DIRECTIONS:
List the stretch of the records below from the line containing "Home (193, 102)" through the line containing "Tom Antion (191, 234)" as a numbered list, omitting any blank lines. Include both of those lines and nothing outside them.

——————————

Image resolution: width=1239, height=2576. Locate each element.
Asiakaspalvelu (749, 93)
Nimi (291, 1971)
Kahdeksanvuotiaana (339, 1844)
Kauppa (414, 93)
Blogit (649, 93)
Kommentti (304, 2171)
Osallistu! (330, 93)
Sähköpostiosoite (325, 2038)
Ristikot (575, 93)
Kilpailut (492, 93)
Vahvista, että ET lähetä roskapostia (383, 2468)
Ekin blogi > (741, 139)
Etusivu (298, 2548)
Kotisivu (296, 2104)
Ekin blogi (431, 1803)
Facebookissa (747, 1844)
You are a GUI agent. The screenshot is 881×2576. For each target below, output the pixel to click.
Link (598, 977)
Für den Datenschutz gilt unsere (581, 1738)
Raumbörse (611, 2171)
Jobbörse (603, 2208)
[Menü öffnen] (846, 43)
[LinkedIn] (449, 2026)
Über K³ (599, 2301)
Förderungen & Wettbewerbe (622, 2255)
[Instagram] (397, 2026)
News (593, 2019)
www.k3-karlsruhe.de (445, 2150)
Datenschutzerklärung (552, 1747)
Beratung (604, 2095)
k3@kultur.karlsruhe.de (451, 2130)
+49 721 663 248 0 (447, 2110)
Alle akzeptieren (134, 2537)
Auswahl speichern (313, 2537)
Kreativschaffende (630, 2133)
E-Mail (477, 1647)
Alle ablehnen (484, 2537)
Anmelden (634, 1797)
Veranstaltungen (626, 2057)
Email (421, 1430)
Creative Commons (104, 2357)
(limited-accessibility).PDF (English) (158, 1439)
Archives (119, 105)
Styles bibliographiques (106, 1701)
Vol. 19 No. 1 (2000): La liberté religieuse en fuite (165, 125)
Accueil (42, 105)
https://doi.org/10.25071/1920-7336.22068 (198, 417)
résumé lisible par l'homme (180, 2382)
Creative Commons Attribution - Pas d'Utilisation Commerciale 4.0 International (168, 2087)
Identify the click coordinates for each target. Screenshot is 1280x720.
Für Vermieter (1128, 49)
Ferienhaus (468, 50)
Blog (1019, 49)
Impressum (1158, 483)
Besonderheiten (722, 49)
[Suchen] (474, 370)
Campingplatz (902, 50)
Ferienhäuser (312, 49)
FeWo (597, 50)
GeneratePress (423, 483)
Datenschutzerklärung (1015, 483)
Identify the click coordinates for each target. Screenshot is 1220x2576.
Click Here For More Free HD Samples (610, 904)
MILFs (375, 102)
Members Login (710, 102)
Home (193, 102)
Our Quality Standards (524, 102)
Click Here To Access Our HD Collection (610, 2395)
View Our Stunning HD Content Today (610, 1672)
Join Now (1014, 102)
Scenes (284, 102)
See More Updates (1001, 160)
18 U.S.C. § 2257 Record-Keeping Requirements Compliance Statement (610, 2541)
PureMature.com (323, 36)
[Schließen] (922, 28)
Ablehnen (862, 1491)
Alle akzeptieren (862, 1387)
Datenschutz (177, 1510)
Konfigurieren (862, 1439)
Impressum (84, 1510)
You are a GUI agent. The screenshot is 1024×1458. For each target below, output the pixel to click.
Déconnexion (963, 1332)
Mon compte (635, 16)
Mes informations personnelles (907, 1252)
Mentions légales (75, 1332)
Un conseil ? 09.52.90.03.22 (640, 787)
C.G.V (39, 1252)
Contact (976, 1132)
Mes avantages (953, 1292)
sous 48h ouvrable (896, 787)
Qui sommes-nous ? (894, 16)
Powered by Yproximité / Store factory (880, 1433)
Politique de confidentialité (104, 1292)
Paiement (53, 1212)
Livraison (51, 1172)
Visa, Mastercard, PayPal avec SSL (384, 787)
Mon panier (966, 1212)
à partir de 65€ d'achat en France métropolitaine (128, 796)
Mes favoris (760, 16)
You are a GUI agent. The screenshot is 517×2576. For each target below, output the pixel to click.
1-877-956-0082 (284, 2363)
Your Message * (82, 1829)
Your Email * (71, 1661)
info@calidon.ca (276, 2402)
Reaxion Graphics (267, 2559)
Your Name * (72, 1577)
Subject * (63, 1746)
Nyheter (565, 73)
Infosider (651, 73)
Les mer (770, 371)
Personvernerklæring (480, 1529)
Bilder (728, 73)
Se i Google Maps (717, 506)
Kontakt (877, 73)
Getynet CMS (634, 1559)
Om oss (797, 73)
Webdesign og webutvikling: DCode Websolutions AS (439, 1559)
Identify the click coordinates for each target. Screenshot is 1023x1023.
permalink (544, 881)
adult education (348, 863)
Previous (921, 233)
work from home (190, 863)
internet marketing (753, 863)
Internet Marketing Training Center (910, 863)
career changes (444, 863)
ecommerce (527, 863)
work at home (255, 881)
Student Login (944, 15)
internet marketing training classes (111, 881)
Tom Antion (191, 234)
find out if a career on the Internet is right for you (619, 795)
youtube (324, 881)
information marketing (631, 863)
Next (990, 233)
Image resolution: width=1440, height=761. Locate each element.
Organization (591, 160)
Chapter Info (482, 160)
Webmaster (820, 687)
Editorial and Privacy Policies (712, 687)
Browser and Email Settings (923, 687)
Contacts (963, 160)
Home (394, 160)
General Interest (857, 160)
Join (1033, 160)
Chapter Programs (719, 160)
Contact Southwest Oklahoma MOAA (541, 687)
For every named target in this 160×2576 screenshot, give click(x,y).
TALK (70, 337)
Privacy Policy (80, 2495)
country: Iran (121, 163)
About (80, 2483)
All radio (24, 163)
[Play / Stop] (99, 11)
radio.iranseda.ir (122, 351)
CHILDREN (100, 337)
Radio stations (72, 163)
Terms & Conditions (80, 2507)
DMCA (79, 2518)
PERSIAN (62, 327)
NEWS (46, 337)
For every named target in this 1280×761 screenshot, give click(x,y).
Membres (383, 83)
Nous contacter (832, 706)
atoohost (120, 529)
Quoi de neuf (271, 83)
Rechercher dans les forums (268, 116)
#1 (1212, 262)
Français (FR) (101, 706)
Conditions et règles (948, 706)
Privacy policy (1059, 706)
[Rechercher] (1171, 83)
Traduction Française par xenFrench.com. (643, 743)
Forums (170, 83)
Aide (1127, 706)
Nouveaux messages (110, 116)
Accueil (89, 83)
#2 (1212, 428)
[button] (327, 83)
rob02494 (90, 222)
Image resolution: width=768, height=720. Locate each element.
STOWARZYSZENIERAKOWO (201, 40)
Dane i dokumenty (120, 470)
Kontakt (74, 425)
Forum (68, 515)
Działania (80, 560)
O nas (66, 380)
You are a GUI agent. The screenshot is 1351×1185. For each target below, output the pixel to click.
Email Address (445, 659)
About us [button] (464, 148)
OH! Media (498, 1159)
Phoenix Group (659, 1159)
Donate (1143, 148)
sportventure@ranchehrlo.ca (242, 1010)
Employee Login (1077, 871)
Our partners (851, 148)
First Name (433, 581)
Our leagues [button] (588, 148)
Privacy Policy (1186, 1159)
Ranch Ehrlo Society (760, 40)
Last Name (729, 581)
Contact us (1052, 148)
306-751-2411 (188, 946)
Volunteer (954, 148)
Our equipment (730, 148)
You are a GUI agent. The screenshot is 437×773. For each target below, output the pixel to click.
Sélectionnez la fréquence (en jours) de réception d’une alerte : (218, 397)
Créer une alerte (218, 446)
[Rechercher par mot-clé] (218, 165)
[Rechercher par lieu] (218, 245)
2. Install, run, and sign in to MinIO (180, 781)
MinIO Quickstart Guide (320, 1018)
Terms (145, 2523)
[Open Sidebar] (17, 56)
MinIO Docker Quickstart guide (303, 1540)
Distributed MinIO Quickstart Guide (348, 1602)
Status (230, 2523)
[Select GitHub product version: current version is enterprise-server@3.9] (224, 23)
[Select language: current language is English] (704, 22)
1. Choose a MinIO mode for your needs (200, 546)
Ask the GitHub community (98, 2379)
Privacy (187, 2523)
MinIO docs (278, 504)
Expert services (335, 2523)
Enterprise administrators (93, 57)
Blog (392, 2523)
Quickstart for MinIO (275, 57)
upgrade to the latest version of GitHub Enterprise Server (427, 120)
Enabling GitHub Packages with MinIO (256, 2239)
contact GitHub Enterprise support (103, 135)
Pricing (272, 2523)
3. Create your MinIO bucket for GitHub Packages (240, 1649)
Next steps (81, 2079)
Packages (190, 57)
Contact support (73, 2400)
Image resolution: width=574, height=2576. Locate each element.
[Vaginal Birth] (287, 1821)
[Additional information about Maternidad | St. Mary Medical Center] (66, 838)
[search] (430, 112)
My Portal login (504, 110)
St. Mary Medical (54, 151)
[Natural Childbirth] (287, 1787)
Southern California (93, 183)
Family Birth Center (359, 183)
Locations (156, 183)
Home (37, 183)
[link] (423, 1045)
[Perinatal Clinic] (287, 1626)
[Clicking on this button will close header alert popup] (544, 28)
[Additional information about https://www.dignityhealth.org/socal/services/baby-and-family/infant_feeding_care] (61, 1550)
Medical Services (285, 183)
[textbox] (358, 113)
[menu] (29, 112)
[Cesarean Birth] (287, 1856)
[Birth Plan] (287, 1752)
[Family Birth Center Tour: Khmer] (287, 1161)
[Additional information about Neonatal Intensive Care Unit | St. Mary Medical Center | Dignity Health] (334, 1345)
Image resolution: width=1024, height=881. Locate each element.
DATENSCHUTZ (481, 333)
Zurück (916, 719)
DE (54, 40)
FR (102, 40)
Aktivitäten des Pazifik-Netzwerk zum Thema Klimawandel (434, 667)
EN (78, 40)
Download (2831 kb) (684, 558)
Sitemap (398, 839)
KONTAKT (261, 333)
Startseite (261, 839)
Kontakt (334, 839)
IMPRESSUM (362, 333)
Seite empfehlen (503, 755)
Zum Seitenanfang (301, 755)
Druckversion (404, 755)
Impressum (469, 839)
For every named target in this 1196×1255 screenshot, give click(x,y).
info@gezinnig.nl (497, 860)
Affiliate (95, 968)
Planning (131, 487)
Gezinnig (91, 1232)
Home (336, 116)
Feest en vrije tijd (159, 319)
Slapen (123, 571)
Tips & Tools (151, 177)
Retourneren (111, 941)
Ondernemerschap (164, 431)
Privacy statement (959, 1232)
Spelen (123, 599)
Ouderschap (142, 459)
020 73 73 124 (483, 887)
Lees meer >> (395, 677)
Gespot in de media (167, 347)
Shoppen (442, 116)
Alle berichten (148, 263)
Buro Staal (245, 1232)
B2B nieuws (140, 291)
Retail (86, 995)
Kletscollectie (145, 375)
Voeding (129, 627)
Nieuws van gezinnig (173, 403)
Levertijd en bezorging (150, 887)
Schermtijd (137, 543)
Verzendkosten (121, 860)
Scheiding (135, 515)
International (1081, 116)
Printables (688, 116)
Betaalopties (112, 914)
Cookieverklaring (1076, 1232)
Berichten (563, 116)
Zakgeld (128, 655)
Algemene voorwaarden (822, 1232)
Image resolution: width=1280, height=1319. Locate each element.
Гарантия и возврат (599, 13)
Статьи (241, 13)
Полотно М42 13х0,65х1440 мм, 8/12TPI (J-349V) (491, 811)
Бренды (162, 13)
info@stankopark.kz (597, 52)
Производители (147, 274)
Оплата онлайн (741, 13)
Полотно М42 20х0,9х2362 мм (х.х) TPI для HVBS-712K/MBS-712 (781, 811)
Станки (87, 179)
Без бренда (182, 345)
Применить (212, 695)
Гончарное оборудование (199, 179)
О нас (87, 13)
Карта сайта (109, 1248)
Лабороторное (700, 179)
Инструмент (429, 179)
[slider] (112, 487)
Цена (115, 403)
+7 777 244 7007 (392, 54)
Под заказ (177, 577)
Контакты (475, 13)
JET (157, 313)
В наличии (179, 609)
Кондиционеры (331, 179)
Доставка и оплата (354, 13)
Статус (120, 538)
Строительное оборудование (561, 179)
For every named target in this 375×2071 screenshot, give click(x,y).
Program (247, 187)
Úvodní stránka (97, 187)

——————————

TASK OUTPUT:
1. Home (193, 102)
2. Our Quality Standards (524, 102)
3. Click Here To Access Our HD Collection (610, 2395)
4. View Our Stunning HD Content Today (610, 1672)
5. Join Now (1014, 102)
6. Scenes (284, 102)
7. See More Updates (1001, 160)
8. 18 U.S.C. § 2257 Record-Keeping Requirements Compliance Statement (610, 2541)
9. PureMature.com (323, 36)
10. [Schließen] (922, 28)
11. Ablehnen (862, 1491)
12. Alle akzeptieren (862, 1387)
13. Datenschutz (177, 1510)
14. Konfigurieren (862, 1439)
15. Impressum (84, 1510)
16. You are a GUI agent. The screenshot is 1024×1458. For each target below, output the pixel to click.
17. Déconnexion (963, 1332)
18. Mon compte (635, 16)
19. Mes informations personnelles (907, 1252)
20. Mentions légales (75, 1332)
21. Un conseil ? 09.52.90.03.22 (640, 787)
22. C.G.V (39, 1252)
23. Contact (976, 1132)
24. Mes avantages (953, 1292)
25. sous 48h ouvrable (896, 787)
26. Qui sommes-nous ? (894, 16)
27. Powered by Yproximité / Store factory (880, 1433)
28. Politique de confidentialité (104, 1292)
29. Paiement (53, 1212)
30. Livraison (51, 1172)
31. Visa, Mastercard, PayPal avec SSL (384, 787)
32. Mon panier (966, 1212)
33. à partir de 65€ d'achat en France métropolitaine (128, 796)
34. Mes favoris (760, 16)
35. You are a GUI agent. The screenshot is 517×2576. For each target below, output the pixel to click.
36. 1-877-956-0082 (284, 2363)
37. Your Message * (82, 1829)
38. Your Email * (71, 1661)
39. info@calidon.ca (276, 2402)
40. Reaxion Graphics (267, 2559)
41. Your Name * (72, 1577)
42. Subject * (63, 1746)
43. Nyheter (565, 73)
44. Infosider (651, 73)
45. Les mer (770, 371)
46. Personvernerklæring (480, 1529)
47. Bilder (728, 73)
48. Se i Google Maps (717, 506)
49. Kontakt (877, 73)
50. Getynet CMS (634, 1559)
51. Om oss (797, 73)
52. Webdesign og webutvikling: DCode Websolutions AS (439, 1559)
53. Identify the click coordinates for each target. Screenshot is 1023x1023.
54. permalink (544, 881)
55. adult education (348, 863)
56. Previous (921, 233)
57. work from home (190, 863)
58. internet marketing (753, 863)
59. Internet Marketing Training Center (910, 863)
60. career changes (444, 863)
61. ecommerce (527, 863)
62. work at home (255, 881)
63. Student Login (944, 15)
64. internet marketing training classes (111, 881)
65. Tom Antion (191, 234)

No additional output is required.